Орлову менее всех должно было забыть, чем он был обязан своему государю, но самолюбие заглушило в нем и тень благодарности и благородства чувств. Завлеченный самолюбием, он с непостижимым легкомыслием согласился быть и сделался главой заговора, хотя вначале не столь преступного, как впоследствии.

Когда же первоначальная цель общества начала исчезать и обратилась уже в совершенный замысел на все священное и цареубийство, Орлов объявил, что перестает быть членом общества, и, видимо, им более не был, хотя не прекращал связей знакомства с бывшими соумышленниками и постоянно следил и знал, что делалось у них.

В Москве, женатый на дочери генерала Раевского, которого одно время был начальником штаба, Орлов жил в обществе как человек привлекательный своим умом, нахальный и большой говорун. Когда пришло в Москву повеление к военному генерал-губернатору князю Голицыну об арестовании и присылке его в Петербург, никто верить не мог, чтобы он был причастен к открывшимся злодействам.

Сам он, полагаясь на свой ум и в особенности увлеченный своим самонадеянием, полагал, что ему стоит будет сказать слово, чтоб снять с себя и тень участия в деле.

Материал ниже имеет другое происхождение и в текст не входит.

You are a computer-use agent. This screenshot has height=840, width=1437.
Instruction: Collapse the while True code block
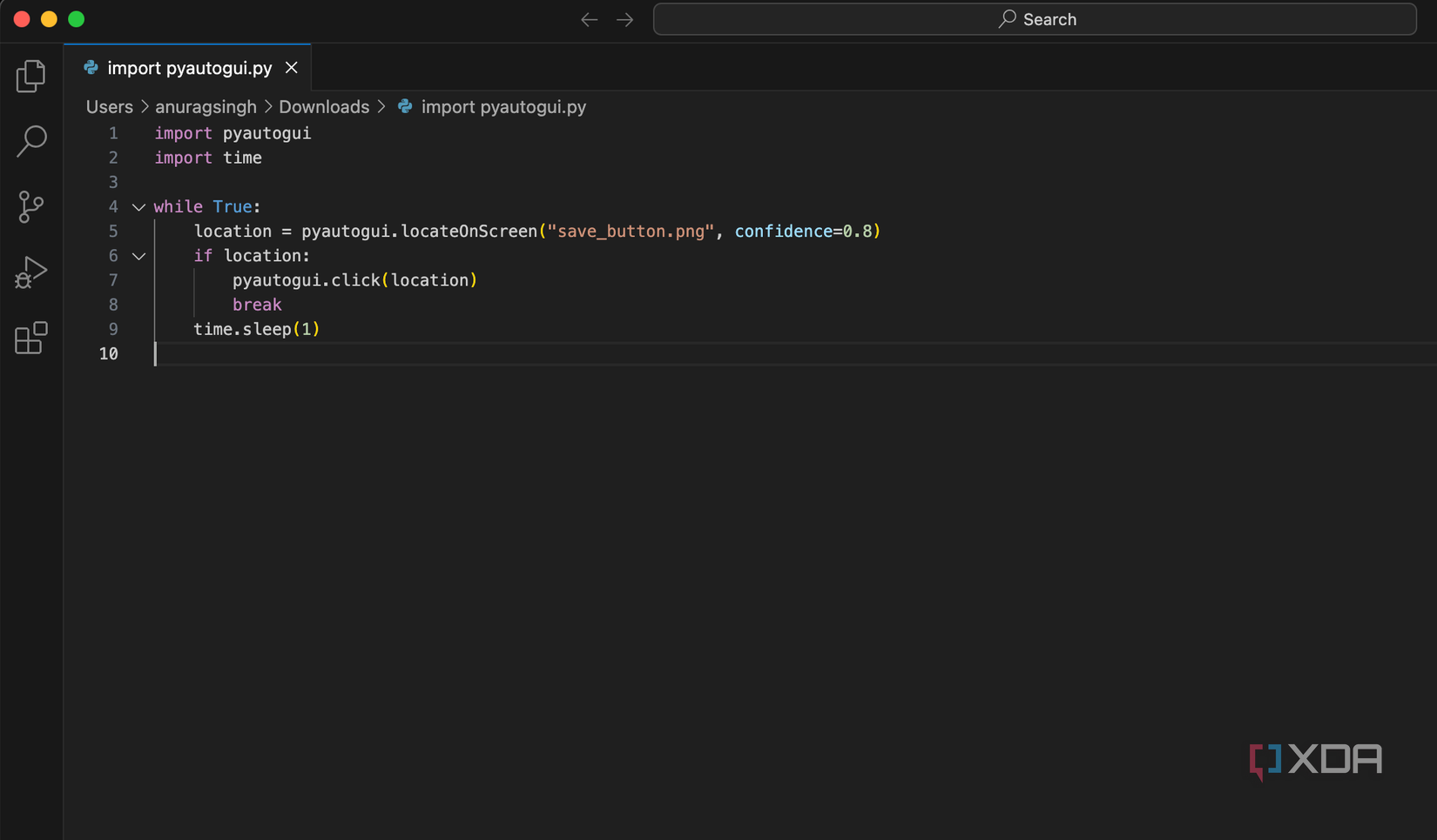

Таким он явился. Быв с ним очень знаком, я его принял как старого товарища и сказал ему, посадив с собой, что мне очень больно видеть его у себя без шпаги, что, однако, участие его в заговоре нам вполне уже известно и вынудило его призвать к допросу, но не с тем, чтоб слепо верить уликам на него, но с душевным желанием, чтоб мог вполне оправдаться; что других я допрашивал, его же прошу как благородного человека, старого флигель-адъютанта покойного императора сказать мне откровенно, что знает.

Он слушал меня с язвительной улыбкой, как бы насмехаясь надо мной, и отвечал, что ничего не знает, ибо никакого заговора не знал, не слышал и потому к нему принадлежать не мог; но что ежели б и знал про него, то над ним бы смеялся, как над глупостью. Все это было сказано с насмешливым тоном и выражением человека, слишком высоко стоящего, чтоб иначе отвечать как из снисхождения.

Дав ему договорить, я сказал ему, что он, по-видимому, странно ошибается насчет нашего обоюдного положения, что не он снисходит отвечать мне, а я снисхожу к нему, обращаясь не как с преступником, а как со старым товарищем, и кончил сими словами:

– Прошу вас, Михаил Федорович, не заставьте меня изменить моего с вами обращения; отвечайте моему к вам доверию искренностию.

Тут он рассмеялся еще язвительнее и сказал мне:

– Разве общество под названием «Арзамас» хотите вы узнать?

Я отвечал ему весьма хладнокровно:

– До сих пор с вами говорил старый товарищ, теперь вам приказывает ваш государь; отвечайте прямо, что вам известно.

Он прежним тоном повторил:

– Я уже сказал, что ничего не знаю и нечего мне рассказывать.

Тогда я встал и сказал генералу Левашову:

– Вы слышали? Принимайтесь же за ваше дело, – и, обратясь к Орлову: – А между нами все кончено.

С сим я ушел и более никогда его не видел.